• 取り組む課題
次に示す、宮古方言の「して」を解説した文章を全文そのまま繰り返して書きなさい。

• 提示文
╔══

標準語訳:(ねーねー!)そういえば昨日さ!
(やっぱり標準語だと突然話すのが普通ですよね…??)

3. して

 「それで」という意味の接続詞です。それ以上でもそれ以下でもないので他に説明することはありません(笑)解説が短いですが、さっそくいくつか例文をみてみましょう。

【使用例①】相手の話の続きが気になるとき
宮古方言:「昨日好きな人に告ったさーよ」「して?
標準語訳:「昨日好きな人に告ったんだ」「それで?

【使用例②】「それで」という接続詞として使う時
宮古方言:この前 *カママ 行ったさーよ。してその時に *口の中入ろうとした わけさ。でも狭すぎて無理だった。
標準語訳:この前カママ行ったのね。それでその時に口の中に入ろうとしたんだけど、狭すぎて無理だった。

*カママ=カママ嶺公園のこと。
*口の中入ろうとした=カママ嶺公園にはシーサーの形をした滑り台があり、シーサーの口の中に入ることができます。(でも子供用なので少し狭いです笑)

╚══

• 利用できるデータ

╔══

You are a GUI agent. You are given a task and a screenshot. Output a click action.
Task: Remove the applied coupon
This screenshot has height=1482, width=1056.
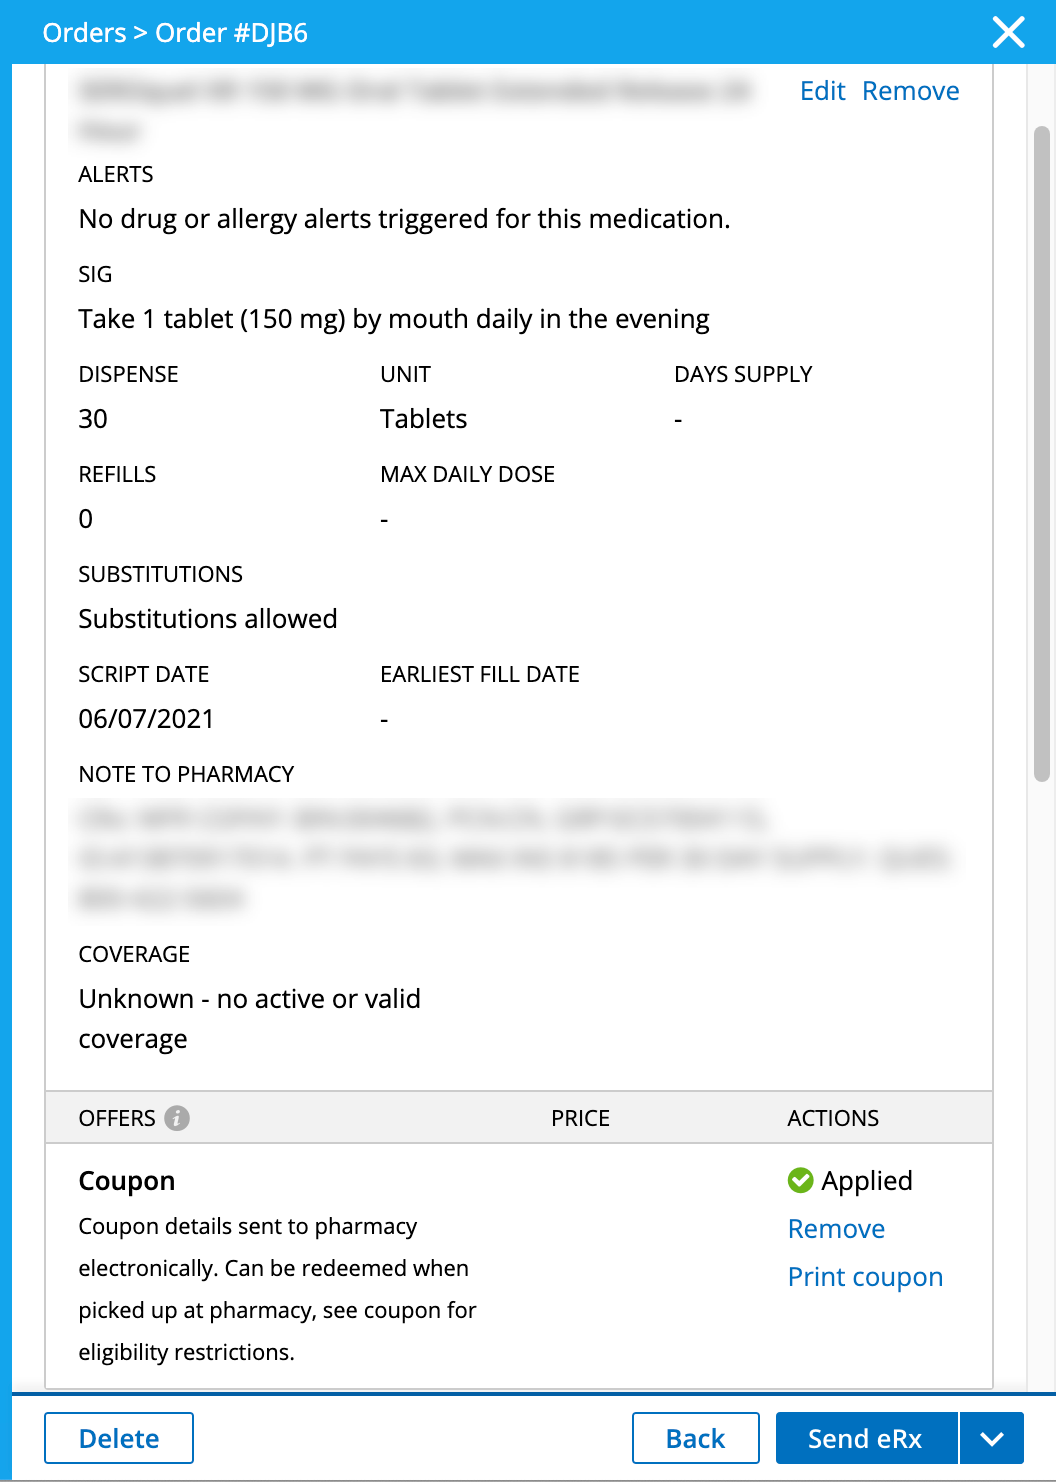(x=836, y=1229)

╚══

• 記述解答
標準語訳:(ねーねー!)そういえば昨日さ!
(やっぱり標準語だと突然話すのが普通ですよね…??)

3. して

 「それで」という意味の接続詞です。それ以上でもそれ以下でもないので他に説明することはありません(笑)解説が短いですが、さっそくいくつか例文をみてみましょう。

【使用例①】相手の話の続きが気になるとき
宮古方言:「昨日好きな人に告ったさーよ」「して?
標準語訳:「昨日好きな人に告ったんだ」「それで?

【使用例②】「それで」という接続詞として使う時
宮古方言:この前 *カママ 行ったさーよ。してその時に *口の中入ろうとした わけさ。でも狭すぎて無理だった。
標準語訳:この前カママ行ったのね。それでその時に口の中に入ろうとしたんだけど、狭すぎて無理だった。

*カママ=カママ嶺公園のこと。
*口の中入ろうとした=カママ嶺公園にはシーサーの形をした滑り台があり、シーサーの口の中に入ることができます。(でも子供用なので少し狭いです笑)